A resposta da corporação militar ao julgamento sinaliza uma transformação significativa em seu comportamento. Desde 1985, as Forças Armadas têm se mantido, em sua maioria, afastadas da política nacional, apesar de algumas tentativas de inserção no cenário político durante o governo anterior. Após o julgamento e o início do cumprimento das penas, não se registraram manifestações contrárias às condenações ou às sanções impostas aos que ameaçaram a democracia. Vale destacar que, em 40 anos, nunca houve um intervalo tão extenso sem a intervenção militar na política brasileira.
Historicamente, o Brasil passou por 14 intervenções militares, desde a deposição do imperador Pedro II em 1889 até o golpe de 1964. Contudo, pela primeira vez, aqueles que arquitetaram movimentos contrários à democracia foram indiciados, julgados e condenados. A prática comum de anistiar participantes de insurreições anteriores não foi aplicada nesta ocasião, pelo menos até o momento.
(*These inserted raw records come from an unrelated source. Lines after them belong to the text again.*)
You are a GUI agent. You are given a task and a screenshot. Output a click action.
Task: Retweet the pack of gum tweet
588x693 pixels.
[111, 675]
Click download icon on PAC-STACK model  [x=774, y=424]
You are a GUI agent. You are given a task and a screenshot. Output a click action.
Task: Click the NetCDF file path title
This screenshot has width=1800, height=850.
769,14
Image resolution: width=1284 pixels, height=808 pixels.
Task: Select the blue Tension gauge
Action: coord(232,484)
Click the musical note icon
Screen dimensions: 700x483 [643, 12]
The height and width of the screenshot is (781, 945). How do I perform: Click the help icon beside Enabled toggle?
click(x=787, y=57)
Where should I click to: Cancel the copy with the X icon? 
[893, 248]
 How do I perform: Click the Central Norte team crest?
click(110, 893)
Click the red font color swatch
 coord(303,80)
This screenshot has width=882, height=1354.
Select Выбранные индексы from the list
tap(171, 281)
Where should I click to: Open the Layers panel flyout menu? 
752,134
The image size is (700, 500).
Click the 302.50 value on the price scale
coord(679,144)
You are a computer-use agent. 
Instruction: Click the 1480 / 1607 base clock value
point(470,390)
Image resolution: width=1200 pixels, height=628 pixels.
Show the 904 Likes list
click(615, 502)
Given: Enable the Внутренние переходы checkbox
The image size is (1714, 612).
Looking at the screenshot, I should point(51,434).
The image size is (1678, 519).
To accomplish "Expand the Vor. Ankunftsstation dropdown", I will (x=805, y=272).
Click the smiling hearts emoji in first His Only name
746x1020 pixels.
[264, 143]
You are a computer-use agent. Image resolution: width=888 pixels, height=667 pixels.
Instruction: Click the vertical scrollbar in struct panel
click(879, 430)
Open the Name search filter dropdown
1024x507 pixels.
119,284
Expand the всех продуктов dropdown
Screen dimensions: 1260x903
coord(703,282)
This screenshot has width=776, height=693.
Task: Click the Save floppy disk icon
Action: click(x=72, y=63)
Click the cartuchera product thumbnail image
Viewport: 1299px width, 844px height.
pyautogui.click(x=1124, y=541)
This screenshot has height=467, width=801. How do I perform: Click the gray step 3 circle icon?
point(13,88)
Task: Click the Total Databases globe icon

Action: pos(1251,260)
Uma pesquisa recente da AtlasIntel/Estadão revelou um preocupante nível de desconfiança da sociedade em relação às instituições, especialmente nas Forças Armadas, que acumulam 60% de desconfiança, deixando apenas o Congresso à frente nessa percepção negativa. Portanto, uma das prioridades para melhorar essa imagem é a necessidade de virar mais uma página de nossa história.
Para encerrar esse complexo capítulo da história do Brasil, o Congresso deve considerar uma Proposta de Emenda à Constituição (PEC) que revise o artigo 142 da Constituição Federal. Este artigo, que define as Forças Armadas como instituições nacionais permanentes e regulares, estabelecendo a hierarquia e a disciplina sob a autoridade do presidente, inclui a parte que menciona “a garantia dos Poderes constitucionais e, por iniciativa de qualquer destes, da lei e da ordem”. A proposta visa eliminar essa última parte, deixando claro que as Forças Armadas não possuem um poder moderador para intervir em crises políticas internas, conforme já decidido pelo STF.
Implementar essas medidas seria um passo significativo rumo à reconfiguração das relações entre civis e militares, encerrando um longo período de 137 anos de participação ativa dos militares na política nacional. Assim, reforçar-se-á a subordinação das Forças Armadas às leis e à Constituição, um fundamento essencial para a democracia.